As we get closer and closer to
Modernism in art, a new wave of artistic style is developed called
Realism. The initial stages of Realist
development in Western art history was concerned with exactly what you might think:
depicting things realistically. This is not the same as painting in the style
of photorealism, which was simply a device for making images look
three-dimensional and life-like. The
realistic elements of this type of art form dealt with a different worldview—not
so much how one paints but what one paints. The early Realists asserted themselves by
choosing not to exclude a scene's more racy or ugly elements so that they might
paint an accurate picture of the world as it truly is. We will see this in a little while more as a
shift in focus, from aristocratic to middle-class subject matter, from majestic
Greco-Roman themes to images of everyday life.

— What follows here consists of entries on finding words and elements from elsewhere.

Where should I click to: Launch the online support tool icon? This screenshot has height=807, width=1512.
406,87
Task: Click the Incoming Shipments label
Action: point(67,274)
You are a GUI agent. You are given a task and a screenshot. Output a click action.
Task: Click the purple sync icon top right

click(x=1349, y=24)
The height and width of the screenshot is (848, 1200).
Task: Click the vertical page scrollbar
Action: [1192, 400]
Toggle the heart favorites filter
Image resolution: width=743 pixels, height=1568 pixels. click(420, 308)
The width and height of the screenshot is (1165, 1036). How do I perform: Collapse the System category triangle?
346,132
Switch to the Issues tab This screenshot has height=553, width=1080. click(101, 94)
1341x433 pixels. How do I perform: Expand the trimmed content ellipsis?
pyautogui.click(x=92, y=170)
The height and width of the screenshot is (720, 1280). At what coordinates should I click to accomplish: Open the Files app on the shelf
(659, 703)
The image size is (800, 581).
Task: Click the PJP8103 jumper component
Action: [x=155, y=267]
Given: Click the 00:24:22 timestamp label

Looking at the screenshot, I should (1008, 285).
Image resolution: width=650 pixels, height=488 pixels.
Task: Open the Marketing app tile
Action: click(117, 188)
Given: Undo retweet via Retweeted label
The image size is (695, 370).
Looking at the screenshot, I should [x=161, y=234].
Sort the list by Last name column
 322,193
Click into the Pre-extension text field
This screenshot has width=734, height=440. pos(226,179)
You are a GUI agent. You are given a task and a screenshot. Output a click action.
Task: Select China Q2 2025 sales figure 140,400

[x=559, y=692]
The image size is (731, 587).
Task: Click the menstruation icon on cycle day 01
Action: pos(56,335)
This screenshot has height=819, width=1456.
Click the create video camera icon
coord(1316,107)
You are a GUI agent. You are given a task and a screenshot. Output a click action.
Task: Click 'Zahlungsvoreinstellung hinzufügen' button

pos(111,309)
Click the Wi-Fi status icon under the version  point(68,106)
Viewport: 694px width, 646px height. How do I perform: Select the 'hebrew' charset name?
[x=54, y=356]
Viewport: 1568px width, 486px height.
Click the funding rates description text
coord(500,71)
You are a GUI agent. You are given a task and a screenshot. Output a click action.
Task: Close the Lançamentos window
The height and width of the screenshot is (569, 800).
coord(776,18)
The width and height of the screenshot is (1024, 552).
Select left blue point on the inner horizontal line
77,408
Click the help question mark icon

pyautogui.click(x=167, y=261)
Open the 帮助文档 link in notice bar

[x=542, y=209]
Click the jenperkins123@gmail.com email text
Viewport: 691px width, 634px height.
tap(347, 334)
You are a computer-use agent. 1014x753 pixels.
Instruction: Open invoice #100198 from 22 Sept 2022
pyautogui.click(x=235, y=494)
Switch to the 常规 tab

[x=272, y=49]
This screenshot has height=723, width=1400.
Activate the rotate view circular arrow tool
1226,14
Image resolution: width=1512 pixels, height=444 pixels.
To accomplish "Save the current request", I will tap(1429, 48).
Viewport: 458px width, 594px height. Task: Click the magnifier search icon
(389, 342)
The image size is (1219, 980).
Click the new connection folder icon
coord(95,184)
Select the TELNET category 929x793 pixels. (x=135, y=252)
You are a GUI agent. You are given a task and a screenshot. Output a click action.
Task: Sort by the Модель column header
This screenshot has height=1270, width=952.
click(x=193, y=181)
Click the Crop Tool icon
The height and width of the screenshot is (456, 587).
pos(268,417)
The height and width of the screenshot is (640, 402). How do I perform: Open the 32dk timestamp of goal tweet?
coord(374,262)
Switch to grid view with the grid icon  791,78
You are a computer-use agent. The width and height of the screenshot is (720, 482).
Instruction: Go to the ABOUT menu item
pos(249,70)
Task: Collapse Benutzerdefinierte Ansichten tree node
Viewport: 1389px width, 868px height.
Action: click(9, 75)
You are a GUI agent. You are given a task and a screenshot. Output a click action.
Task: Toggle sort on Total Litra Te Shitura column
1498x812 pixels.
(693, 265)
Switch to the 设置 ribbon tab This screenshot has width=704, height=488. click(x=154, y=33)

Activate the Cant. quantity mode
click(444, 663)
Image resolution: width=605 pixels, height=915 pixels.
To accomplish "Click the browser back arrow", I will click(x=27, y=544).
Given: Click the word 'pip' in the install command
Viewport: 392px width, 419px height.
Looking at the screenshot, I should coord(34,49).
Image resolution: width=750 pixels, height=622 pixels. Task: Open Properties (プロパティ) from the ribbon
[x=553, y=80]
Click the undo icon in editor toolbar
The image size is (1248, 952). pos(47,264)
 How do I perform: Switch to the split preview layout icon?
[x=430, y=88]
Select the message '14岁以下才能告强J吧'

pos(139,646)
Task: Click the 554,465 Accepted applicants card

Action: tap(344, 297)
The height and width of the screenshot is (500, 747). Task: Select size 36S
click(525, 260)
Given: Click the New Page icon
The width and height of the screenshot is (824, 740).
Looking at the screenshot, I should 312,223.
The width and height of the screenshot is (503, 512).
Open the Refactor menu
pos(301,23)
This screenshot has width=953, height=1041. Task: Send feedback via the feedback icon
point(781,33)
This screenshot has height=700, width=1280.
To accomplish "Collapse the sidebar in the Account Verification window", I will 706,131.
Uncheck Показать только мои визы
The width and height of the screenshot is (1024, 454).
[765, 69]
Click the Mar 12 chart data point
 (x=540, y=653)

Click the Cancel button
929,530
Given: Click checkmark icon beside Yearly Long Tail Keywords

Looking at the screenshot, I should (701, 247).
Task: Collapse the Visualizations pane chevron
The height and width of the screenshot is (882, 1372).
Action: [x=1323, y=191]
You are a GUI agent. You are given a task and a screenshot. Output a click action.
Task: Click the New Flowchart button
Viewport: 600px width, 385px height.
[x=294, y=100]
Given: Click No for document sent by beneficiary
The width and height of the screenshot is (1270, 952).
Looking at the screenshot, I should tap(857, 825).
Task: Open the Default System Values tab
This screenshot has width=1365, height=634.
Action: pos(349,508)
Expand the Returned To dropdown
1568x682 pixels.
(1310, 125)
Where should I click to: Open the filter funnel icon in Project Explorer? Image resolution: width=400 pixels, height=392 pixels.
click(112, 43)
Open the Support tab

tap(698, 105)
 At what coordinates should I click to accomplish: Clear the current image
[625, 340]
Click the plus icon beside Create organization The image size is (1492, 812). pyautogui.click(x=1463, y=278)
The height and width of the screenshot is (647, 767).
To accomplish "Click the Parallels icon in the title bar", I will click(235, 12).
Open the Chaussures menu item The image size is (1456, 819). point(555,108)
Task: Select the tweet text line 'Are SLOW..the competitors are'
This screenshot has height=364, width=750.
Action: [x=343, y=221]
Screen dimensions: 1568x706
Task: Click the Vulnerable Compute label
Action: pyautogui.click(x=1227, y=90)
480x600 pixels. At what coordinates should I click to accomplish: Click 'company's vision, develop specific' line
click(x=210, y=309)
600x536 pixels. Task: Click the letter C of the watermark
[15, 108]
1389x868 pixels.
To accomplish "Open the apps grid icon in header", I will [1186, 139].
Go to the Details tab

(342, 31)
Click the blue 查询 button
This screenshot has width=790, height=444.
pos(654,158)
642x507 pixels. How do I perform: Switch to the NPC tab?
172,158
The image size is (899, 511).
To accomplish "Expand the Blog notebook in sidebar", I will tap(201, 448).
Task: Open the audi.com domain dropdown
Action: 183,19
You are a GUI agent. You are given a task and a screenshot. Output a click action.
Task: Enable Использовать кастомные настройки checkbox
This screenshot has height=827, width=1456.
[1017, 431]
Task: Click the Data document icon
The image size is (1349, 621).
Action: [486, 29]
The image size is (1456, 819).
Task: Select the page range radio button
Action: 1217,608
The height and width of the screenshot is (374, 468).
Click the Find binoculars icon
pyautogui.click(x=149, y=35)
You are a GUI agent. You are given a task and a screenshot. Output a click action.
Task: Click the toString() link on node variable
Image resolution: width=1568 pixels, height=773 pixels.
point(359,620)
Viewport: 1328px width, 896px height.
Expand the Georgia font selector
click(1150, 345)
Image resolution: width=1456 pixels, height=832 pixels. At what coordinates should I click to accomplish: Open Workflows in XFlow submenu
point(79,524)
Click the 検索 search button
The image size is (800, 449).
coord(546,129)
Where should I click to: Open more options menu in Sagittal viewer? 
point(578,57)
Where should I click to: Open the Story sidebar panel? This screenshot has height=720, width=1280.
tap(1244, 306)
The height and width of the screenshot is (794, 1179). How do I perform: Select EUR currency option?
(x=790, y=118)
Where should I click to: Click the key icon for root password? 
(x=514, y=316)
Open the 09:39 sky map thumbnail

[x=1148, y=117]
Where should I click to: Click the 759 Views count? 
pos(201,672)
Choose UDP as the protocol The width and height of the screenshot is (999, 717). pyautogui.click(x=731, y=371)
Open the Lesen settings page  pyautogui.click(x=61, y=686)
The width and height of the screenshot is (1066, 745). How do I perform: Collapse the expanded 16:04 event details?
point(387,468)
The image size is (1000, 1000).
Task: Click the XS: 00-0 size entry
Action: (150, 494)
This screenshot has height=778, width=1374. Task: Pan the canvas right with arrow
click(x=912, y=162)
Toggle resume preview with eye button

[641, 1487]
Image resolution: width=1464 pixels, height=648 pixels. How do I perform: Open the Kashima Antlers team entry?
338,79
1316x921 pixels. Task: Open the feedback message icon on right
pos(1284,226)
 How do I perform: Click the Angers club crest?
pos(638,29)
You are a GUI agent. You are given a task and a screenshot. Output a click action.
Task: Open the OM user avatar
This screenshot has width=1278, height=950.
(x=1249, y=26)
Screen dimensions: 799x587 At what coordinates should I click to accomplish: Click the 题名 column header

One way to see it is to remember Géricault's Raft of the Medusa, in
which the artist did not hold back from displaying the haggard and naked bodies
of suffering men—not necessarily an image we want to see, but nonetheless an
image that we can see is real. (Of
course, Géricault painted his scenes in a quintessentially Romantic way, as we
saw; but the concepts for future Realist painters were set down in artworks
such as that). For now, however, the
early forms of Realism combined with Romantic techniques in highly stylized
images of Romantic subject matter, such as nature.